Empecemos preguntándonos si un político serio y de trabajo -además de ser un gran líder comunitario- podrá competir en unas elecciones de su demarcación con un sujeto que quizás directamente no ha robado, pero que sí ha heredado o dispone de la fortuna de su padre o de un pariente que se ha enriquecido con dinero robado del Estado dominicano y posee una disponibilidad financiera de cinco mil o más millones de pesos que sustrajo de fondos públicos cuando fue funcionario del gobierno o utilizando tráfico de influencias.

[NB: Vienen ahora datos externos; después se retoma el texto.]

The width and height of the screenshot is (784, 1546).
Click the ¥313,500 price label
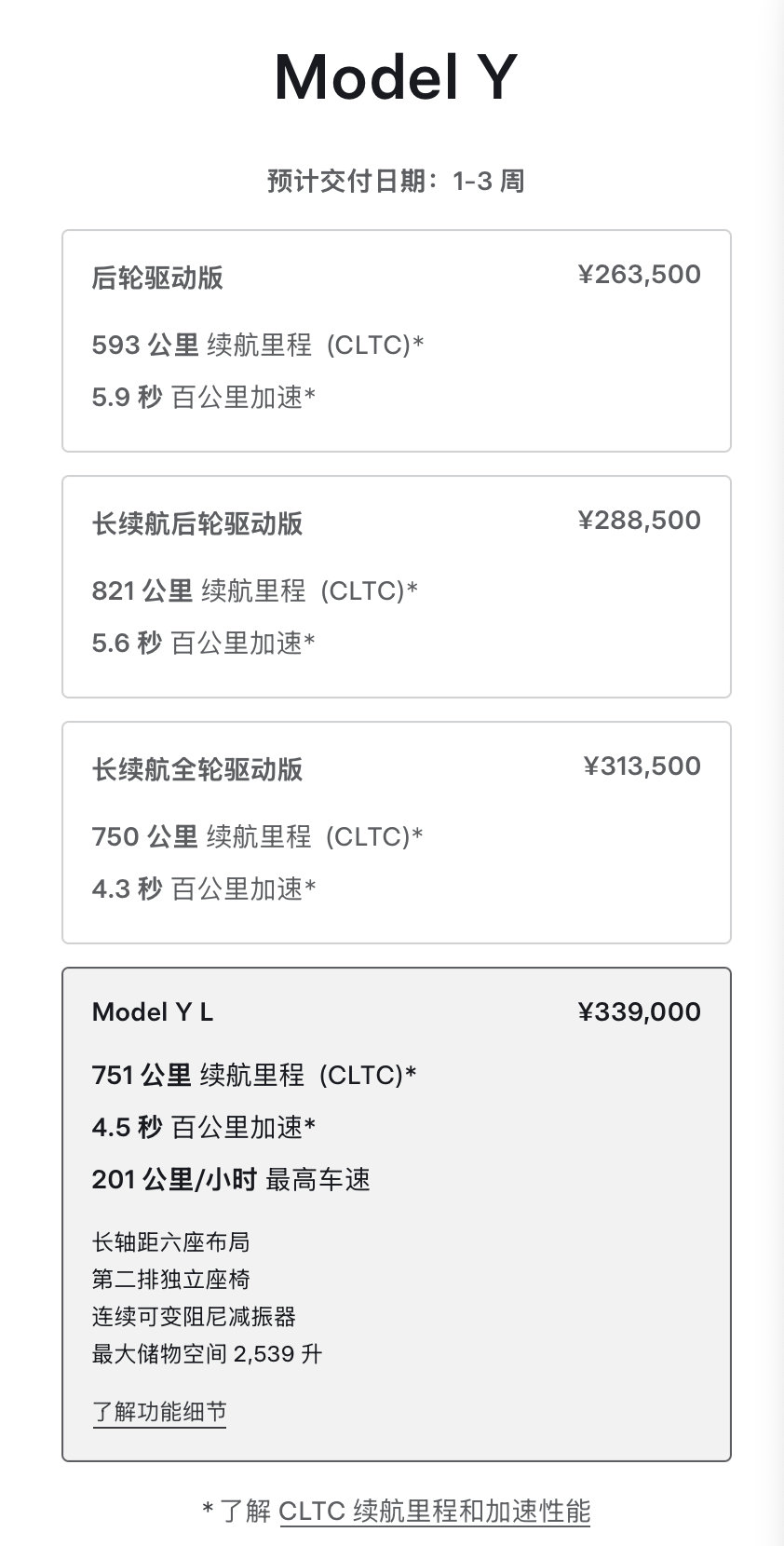click(x=642, y=766)
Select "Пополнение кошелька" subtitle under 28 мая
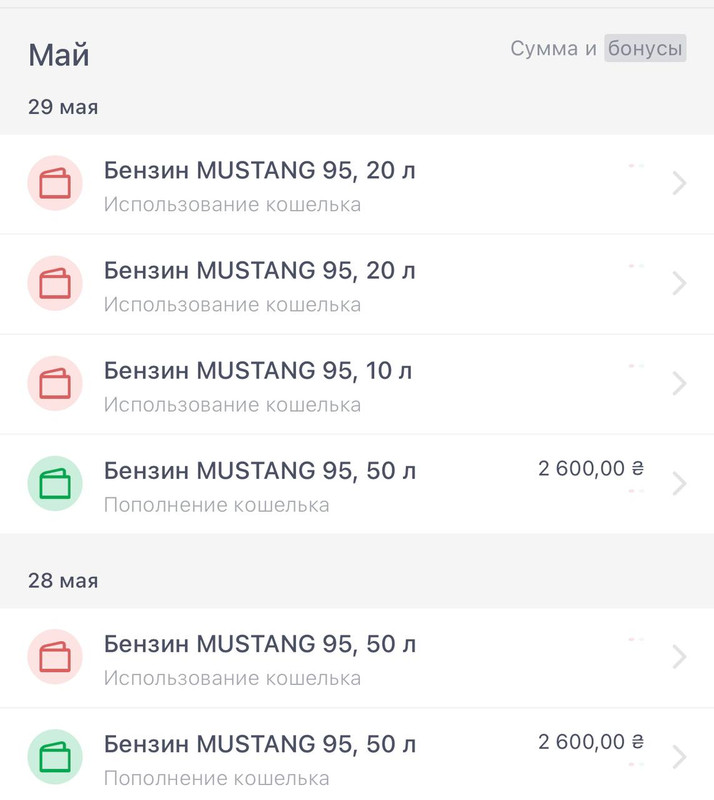The image size is (714, 800). (x=216, y=778)
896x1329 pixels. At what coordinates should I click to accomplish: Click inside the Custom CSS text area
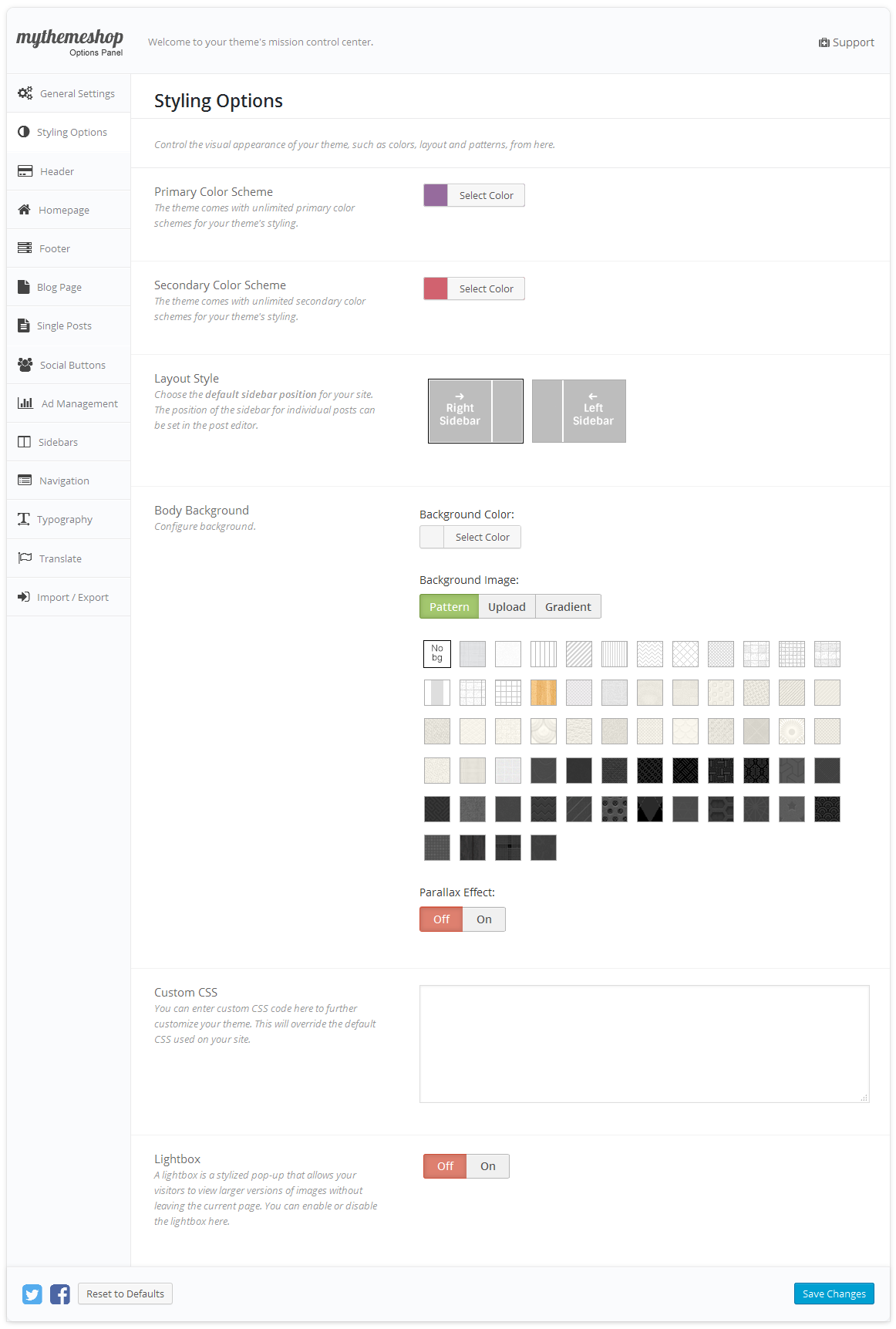tap(644, 1043)
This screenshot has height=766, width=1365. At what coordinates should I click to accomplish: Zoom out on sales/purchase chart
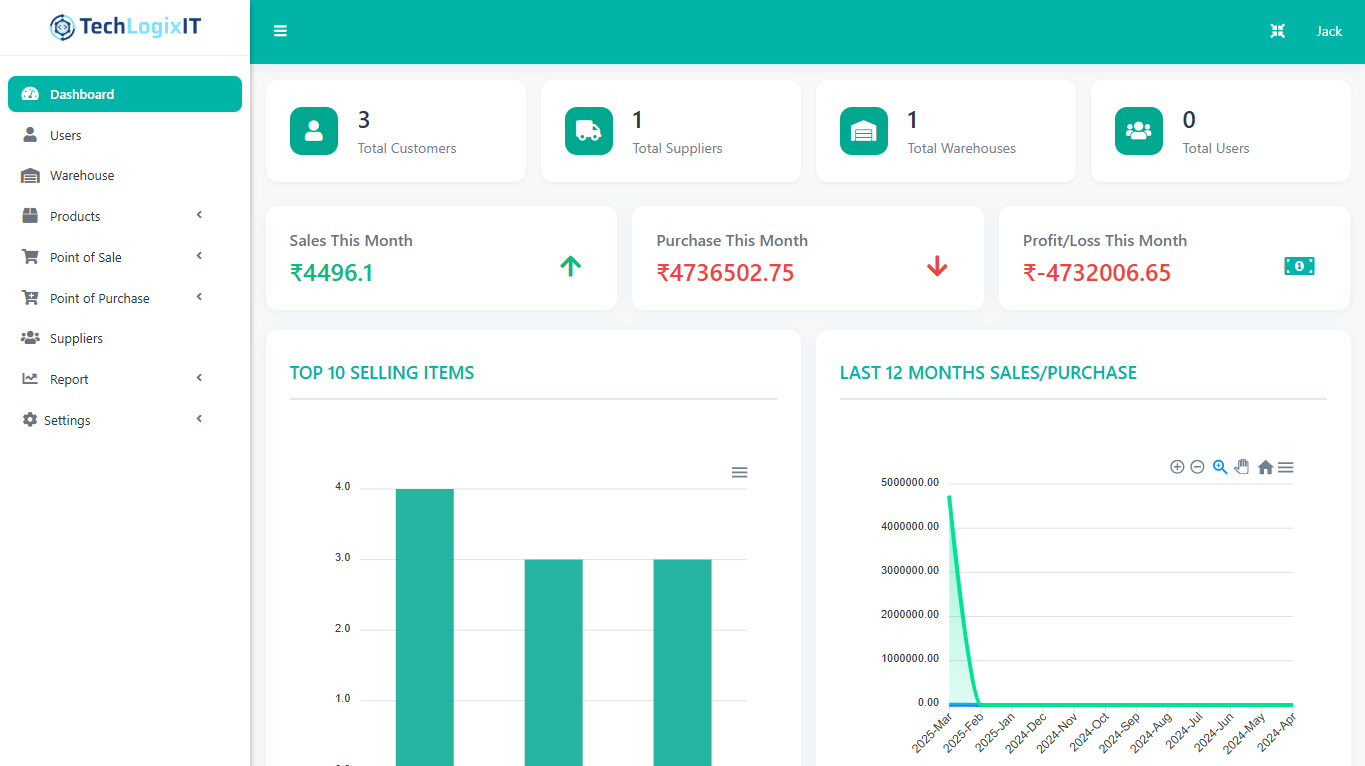point(1197,467)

Lo del rango o puesto es lo que menos importa para los fines. Pero si el partido donde milita el heredero es, además de una fuerza política, una corporación financiera construida con dinero robado al pueblo, ¿entonces cuál sería el futuro de aquel hombre o mujer seria que participa con honradez en esas elecciones en las condiciones más adversas del mundo? El primer problema a plantear, es si en el país hay algún mecanismo institucional para resolver este tipo de casos que afectan sensiblemente los derechos ciudadanos y la propia democracia -ritual- que nos gastamos.

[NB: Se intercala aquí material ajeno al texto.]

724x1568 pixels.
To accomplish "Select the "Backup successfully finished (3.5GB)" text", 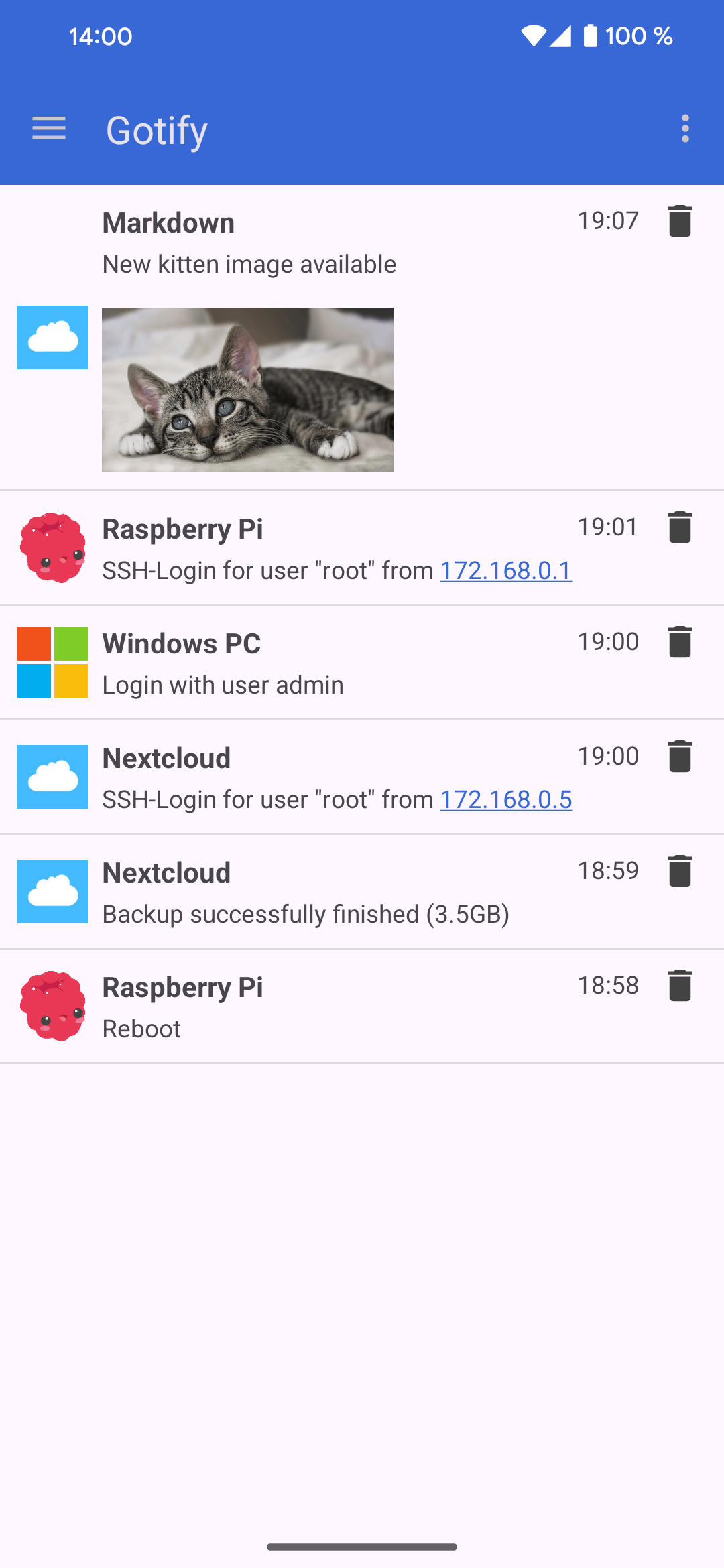I will (x=306, y=915).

El segundo planteamiento, que estamos moralmente obligados a hacernos todos los que amamos nuestro país, es si la sociedad dominicana actual es víctima de lo que estamos analizando en este trabajo como problematización, como diría Paulo Freire, o si esto es parte de las preocupaciones de las instituciones que tienen que ver con este tan delicado asunto para la vida cívica de la nación dominicana.

La cantidad de dinero invertido en una campaña electoral para ganar una posición electiva -independientemente del origen de los fondos utilizados- ya de por sí es una situación que amerita que una nación que se defina como tal, tiene el deber moral de afrontar pública, institucional, política, social y moralmente. Sólo así podemos salvar la presente y las nuevas generaciones de dominicanos y construir la verdadera democracia, por la que ha luchado el pueblo junto a sus héroes y mártires.